Dies blieb ein frommer Wunsch des Mannes aus Zürich.
„Mäxle“ nimmt Reißaus
Bestens bekannt war Julius Hirsch auch mit Max Breunig (1888-1961), der aus Stein bei Pforzheim stammte und in Karlsruhe als Gymnasiast ebenfalls auf dem „Engländerplätzle“ gespielt hatte. An jenem Tag, an dem Hirsch 1909 in der 1. Mannschaft des KFV debütierte, stellte Trainer Townley erstmals Breunig auf die Mittelläufer-Position. Er wurde „der kolossalste Mittelläufer Deutschlands und des Kontinents überhaupt“ – dies die Ansicht von Hugo Meisl, dem Schöpfer des legendären österreichischen „Wunderteams“.
Eigenartigerweise trug der 1,94 Meter große Hüne Breunig den Beinamen „Mäxle“. Die Legende sagt, seine Schüsse hätten Tornetze zerrissen. Der „kicker“ wird den neunmaligen Nationalspieler 1941 in Farbe aufs Titelbild seiner Broschüre „Mittelläufer spielen auf “ setzen: „Nie hat ein schwerer, großer Mann den Ball so rasch, kurz, ja knapp geführt wie er. (…) Beine wie Baumstämme (…). Solche Schüsse wie von Breunig hat’s nimmer gegeben!“ Bereits 1920 hatte ihm „kicker“-Herausgeber Bensemann das Titelbild der Ausgabe Nr. 15 gegönnt: „Breunig, der deutsche Fußballkönig der Vorkriegszeit“.
Seine Schüsse zerrissen Tornetze: „Mäxle“ Breunig, „der kolossalste Mittelläufer des Kontinents“.

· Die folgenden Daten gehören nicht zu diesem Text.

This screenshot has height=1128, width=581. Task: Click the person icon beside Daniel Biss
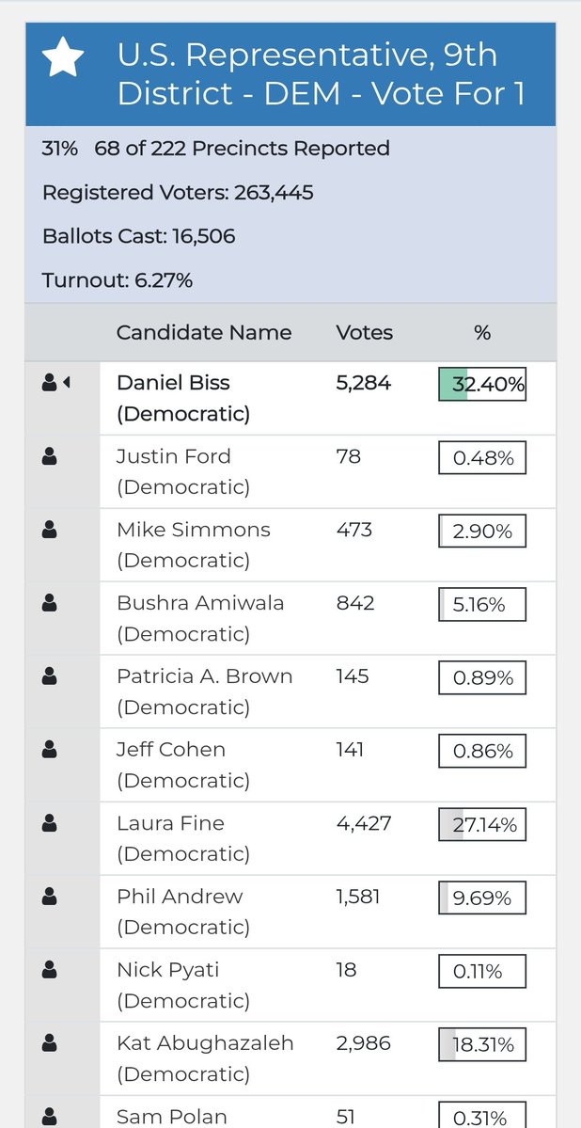tap(50, 383)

Gleichfalls charakteristisch für die Generation des späteren Schulund Fußballlehrers Breunig war, dass er sich als Allroundsportler betätigte. Man schlage einmal die Bände der „Illustrierten Sportzeitung“ aus München nach, die damals gerne körperbewusste, athletische Mannsbilder abbildete. Neben stämmigen Gastwirten, die als Ringkämpfer hervortraten, sah man dort auch Modelle, die heute der Sparte Bodybuilder zuzuordnen wären. 1909 posierte der 19-jährige Breunig in der Badehose für den Fotografen, im Jahr darauf setzte er sich als (rückwärtiger) Akt in Szene: „Er übt nach dem Lehrbuch der Kraft- und Muskelausbildung“, wurde mitgeteilt. Unterricht im Ringen nahm der Fußballer und Leichtathlet damals bei Germania Karlsruhe.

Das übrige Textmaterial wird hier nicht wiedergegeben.